Christmas - that's not just mulled wine at the Christmas market, happy children's eyes at the presents and lots of good food with the family. But also: fairy lights. Whether on the Christmas tree, flashing colorfully on the balcony or in the shape of reindeer in the front garden. But how does that fit in with the current energy crisis? Johannes Heise from the Institute for Electrical Power and Energy Technology (ieet) at the Technical University of Hamburg gives three tips for energy-saving Christmas lighting.

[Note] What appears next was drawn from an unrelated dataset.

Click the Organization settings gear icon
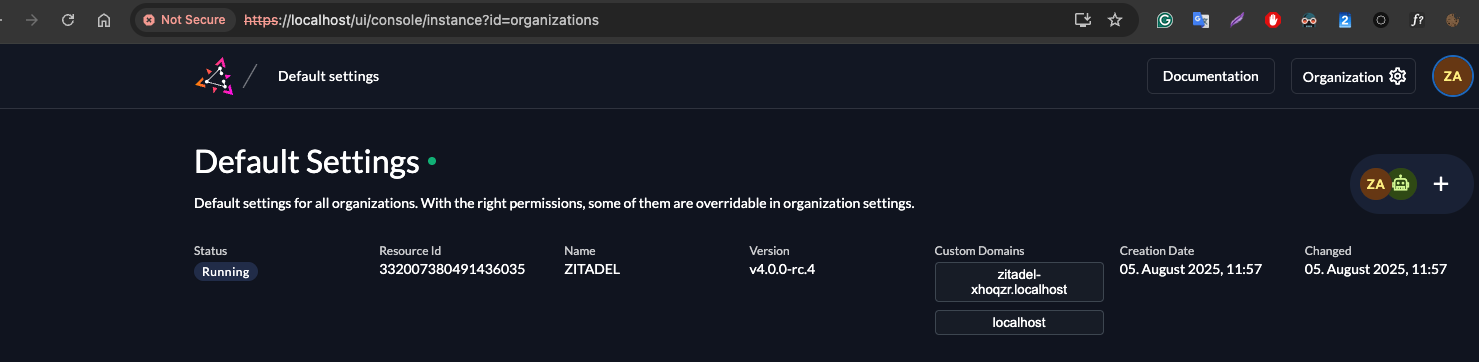1398,76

LED instead of incandescent bulb
When choosing a chain of lights, always go for LEDs. They are more durable than light chains with light bulbs. On average, they can be used for 20,000 hours, so there is no need to buy a new one every year. At the same time, they are more energy-efficient to use: a string of lights with LEDs consumes about 5 watts, while a string of lights with incandescent bulbs consumes 30 watts. This can be clearly reflected in the cost of electricity, with LEDs can save up to 80 percent. This can be calculated using the following formula:
Week x days x hours x wattage = watt-hours and then multiply that by the current price of electricity. When using fairy lights, you should generally only switch them on when someone sees them. With a timer, for example, they can be switched off automatically at certain times.
Socket instead of battery
In principle, the socket is always preferable to the battery, because charging and discharging the battery involves charging losses. In addition, the battery must be additionally produced: Batteries need up to 500 times more energy in the process than they provide later during use. In addition, the energy from the socket is significantly cheaper: for a kilowatt hour from the socket, consumers currently pay about 30 cents, with AA batteries the price is 77 euros. In addition, batteries must be disposed of properly after use and must not be disposed of in household waste, but in collection boxes that are available in retail stores.
Candles are not an alternative
The idea of using candles instead of fairy lights seems very energy-saving at first: candles do not consume any electricity. However, a burning candle in a room has the same oxygen demand as another person. This results in an increased need for fresh air, which in turn leads to frequent ventilation, which in turn leads to an increased need for heating. There is nothing to be said against candles on the Advent wreath, but candles should be avoided as far as possible as a substitute for fairy lights.